* **About this exercise**
Copy the ACSL4 article header between "Yuqi Wang  1" and "Future, Westlake University, Hangzhou, Zhejiang, China.", inclusive, and change "Affiliations" to "Author affiliations".

══ Excerpted passage

ACSL4 and polyunsaturated lipids support metastatic extravasation and colonization

  • Cell. 2024 Nov 19:S0092-8674(24)01270-4. doi: 10.1016/j.cell.2024.10.047.
Yuqi Wang  1 Mangze Hu  2 Jian Cao  3 Fengxiang Wang  4 Jingrong Regina Han  5 Tianshu William Wu  4 Luxiao Li  1 Jinshi Yu  6 Yujing Fan  6 Guanglei Xie  7 Heyuan Lian  6 Yueying Cao  3 Nathchar Naowarojna  6 Xi Wang  8 Yilong Zou  9
Affiliations
  • 1. Westlake Four-Dimensional Dynamic Metabolomics (Meta4D) Laboratory, Westlake Laboratory of Life Sciences and Biomedicine, Hangzhou, Zhejiang, China; School of Life Sciences, Westlake University, Hangzhou, Zhejiang, China; Westlake Institute for Advanced Study, Hangzhou, Zhejiang, China; Research Center for Industries of the Future, Westlake University, Hangzhou, Zhejiang, China.
  • 2. Westlake Four-Dimensional Dynamic Metabolomics (Meta4D) Laboratory, Westlake Laboratory of Life Sciences and Biomedicine, Hangzhou, Zhejiang, China; School of Life Sciences, Westlake University, Hangzhou, Zhejiang, China.
  • 3. Department of Gynecology, Women's Hospital of Nanjing Medical University, Nanjing Women and Children's Healthcare Hospital, Nanjing, Jiangsu, China.
  • 4. Westlake Four-Dimensional Dynamic Metabolomics (Meta4D) Laboratory, Westlake Laboratory of Life Sciences and Biomedicine, Hangzhou, Zhejiang, China; School of Life Sciences, Westlake University, Hangzhou, Zhejiang, China; Research Center for Industries of the Future, Westlake University, Hangzhou, Zhejiang, China; College of Life Sciences, Zhejiang University, Hangzhou, Zhejiang, China.
  • 5. Westlake Four-Dimensional Dynamic Metabolomics (Meta4D) Laboratory, Westlake Laboratory of Life Sciences and Biomedicine, Hangzhou, Zhejiang, China; School of Life Sciences, Westlake University, Hangzhou, Zhejiang, China; Research Center for Industries of the Future, Westlake University, Hangzhou, Zhejiang, China; School of Life Sciences, Fudan University, Shanghai, China.
  • 6. Westlake Four-Dimensional Dynamic Metabolomics (Meta4D) Laboratory, Westlake Laboratory of Life Sciences and Biomedicine, Hangzhou, Zhejiang, China.
  • 7. School of Life Sciences, Westlake University, Hangzhou, Zhejiang, China; Westlake Bioinformatics and Genomics Lab, Westlake Laboratory of Life Sciences and Biomedicine, Hangzhou, Zhejiang, China.

════
══ Data supplied

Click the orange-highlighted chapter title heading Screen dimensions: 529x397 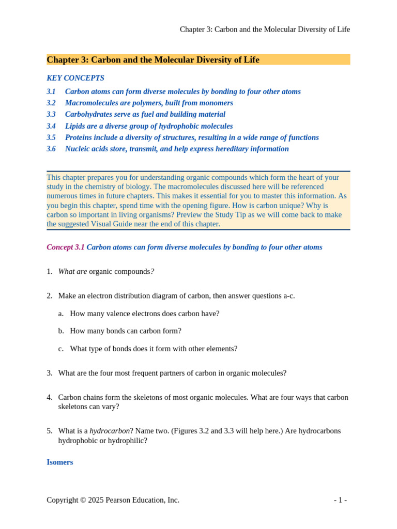(x=153, y=60)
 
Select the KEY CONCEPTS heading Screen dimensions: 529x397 (x=75, y=78)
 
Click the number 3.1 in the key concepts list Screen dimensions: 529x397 (x=51, y=91)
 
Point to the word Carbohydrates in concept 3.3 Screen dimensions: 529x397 (x=88, y=114)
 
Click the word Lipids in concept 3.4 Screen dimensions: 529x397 (x=75, y=126)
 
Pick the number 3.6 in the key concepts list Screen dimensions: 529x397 (x=51, y=149)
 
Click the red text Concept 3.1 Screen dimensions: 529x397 (x=66, y=247)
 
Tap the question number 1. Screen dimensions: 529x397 (x=49, y=271)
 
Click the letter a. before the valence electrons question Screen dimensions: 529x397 (x=61, y=314)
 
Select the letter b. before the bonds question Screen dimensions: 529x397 (x=61, y=331)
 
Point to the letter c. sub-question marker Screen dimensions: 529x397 (x=61, y=349)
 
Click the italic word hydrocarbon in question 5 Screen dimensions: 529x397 (x=109, y=431)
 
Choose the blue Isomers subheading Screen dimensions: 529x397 (x=60, y=462)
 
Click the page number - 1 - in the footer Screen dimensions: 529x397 (x=340, y=500)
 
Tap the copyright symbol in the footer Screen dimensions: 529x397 (x=84, y=500)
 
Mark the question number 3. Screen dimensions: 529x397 (x=49, y=372)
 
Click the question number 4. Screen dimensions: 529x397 (x=49, y=397)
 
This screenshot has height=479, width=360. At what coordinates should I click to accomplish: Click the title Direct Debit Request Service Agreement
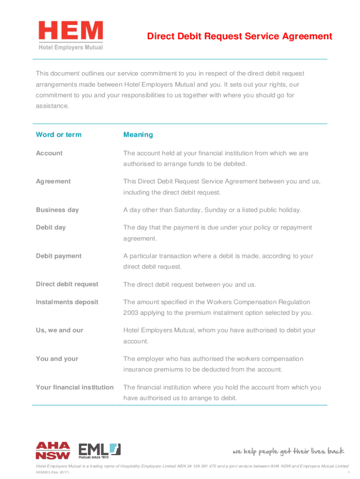pos(239,36)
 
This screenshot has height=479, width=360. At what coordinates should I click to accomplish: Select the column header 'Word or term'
pos(58,135)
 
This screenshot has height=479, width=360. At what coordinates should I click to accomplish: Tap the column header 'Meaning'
pos(138,135)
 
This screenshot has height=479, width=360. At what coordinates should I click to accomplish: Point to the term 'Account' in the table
pos(49,153)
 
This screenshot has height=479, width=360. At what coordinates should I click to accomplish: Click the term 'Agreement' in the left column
pos(53,181)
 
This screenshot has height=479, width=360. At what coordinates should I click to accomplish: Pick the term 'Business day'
pos(58,210)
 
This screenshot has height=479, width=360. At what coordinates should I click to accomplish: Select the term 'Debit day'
pos(51,227)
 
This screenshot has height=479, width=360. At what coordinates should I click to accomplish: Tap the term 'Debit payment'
pos(58,256)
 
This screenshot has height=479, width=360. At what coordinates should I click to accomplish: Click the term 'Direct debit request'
pos(67,284)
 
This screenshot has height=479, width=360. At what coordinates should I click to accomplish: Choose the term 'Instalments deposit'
pos(67,302)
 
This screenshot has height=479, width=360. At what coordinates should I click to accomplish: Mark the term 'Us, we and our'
pos(59,330)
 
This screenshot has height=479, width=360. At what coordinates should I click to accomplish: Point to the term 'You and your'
pos(57,359)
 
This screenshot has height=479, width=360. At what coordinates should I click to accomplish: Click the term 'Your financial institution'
pos(75,387)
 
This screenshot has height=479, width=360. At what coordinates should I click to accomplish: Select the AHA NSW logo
pos(53,450)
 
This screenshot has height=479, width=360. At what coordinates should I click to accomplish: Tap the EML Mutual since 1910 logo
pos(99,450)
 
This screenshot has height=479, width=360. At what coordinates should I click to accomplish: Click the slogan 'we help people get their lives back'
pos(288,451)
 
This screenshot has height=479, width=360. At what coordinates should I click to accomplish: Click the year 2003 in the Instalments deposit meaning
pos(131,313)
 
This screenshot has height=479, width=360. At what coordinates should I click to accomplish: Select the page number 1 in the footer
pos(349,472)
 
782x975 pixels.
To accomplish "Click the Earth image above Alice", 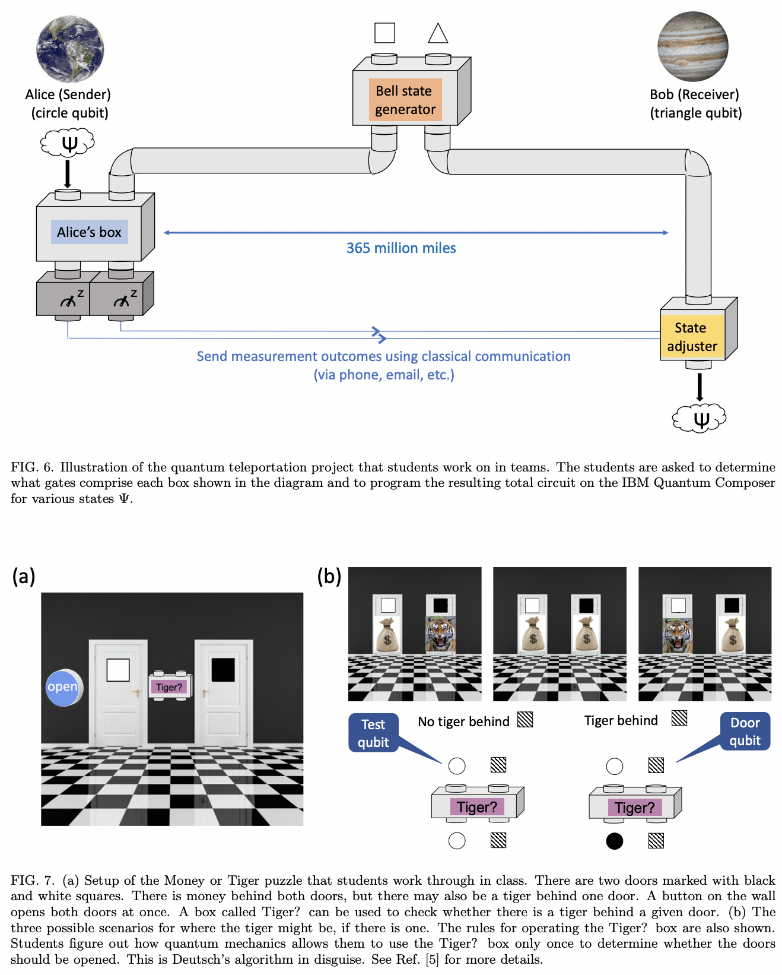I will pos(70,49).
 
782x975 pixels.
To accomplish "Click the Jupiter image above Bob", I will pos(693,46).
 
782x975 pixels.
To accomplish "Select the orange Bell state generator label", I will pos(405,100).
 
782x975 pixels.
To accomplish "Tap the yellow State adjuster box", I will pos(692,337).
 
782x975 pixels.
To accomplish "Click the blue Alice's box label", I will pos(89,232).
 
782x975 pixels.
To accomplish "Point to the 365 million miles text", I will pos(401,248).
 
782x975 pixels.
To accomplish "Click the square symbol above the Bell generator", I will pos(384,33).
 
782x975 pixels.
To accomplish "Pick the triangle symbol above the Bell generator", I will pos(438,33).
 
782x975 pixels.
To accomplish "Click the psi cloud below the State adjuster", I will pos(700,419).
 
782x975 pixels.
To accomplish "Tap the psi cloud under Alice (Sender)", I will pos(68,143).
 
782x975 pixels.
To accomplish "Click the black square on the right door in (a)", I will pos(223,670).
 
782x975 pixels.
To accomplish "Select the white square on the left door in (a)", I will pos(118,670).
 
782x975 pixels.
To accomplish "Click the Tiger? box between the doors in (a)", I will pos(170,686).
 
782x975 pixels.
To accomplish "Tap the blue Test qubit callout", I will pos(373,733).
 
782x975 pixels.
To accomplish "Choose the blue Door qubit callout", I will pos(745,732).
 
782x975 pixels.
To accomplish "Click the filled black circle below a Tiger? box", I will pos(615,841).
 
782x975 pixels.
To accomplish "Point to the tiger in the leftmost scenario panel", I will pos(441,635).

════

* **Answer box**
Yuqi Wang  1 Mangze Hu  2 Jian Cao  3 Fengxiang Wang  4 Jingrong Regina Han  5 Tianshu William Wu  4 Luxiao Li  1 Jinshi Yu  6 Yujing Fan  6 Guanglei Xie  7 Heyuan Lian  6 Yueying Cao  3 Nathchar Naowarojna  6 Xi Wang  8 Yilong Zou  9
Author affiliations
  • 1. Westlake Four-Dimensional Dynamic Metabolomics (Meta4D) Laboratory, Westlake Laboratory of Life Sciences and Biomedicine, Hangzhou, Zhejiang, China; School of Life Sciences, Westlake University, Hangzhou, Zhejiang, China; Westlake Institute for Advanced Study, Hangzhou, Zhejiang, China; Research Center for Industries of the Future, Westlake University, Hangzhou, Zhejiang, China.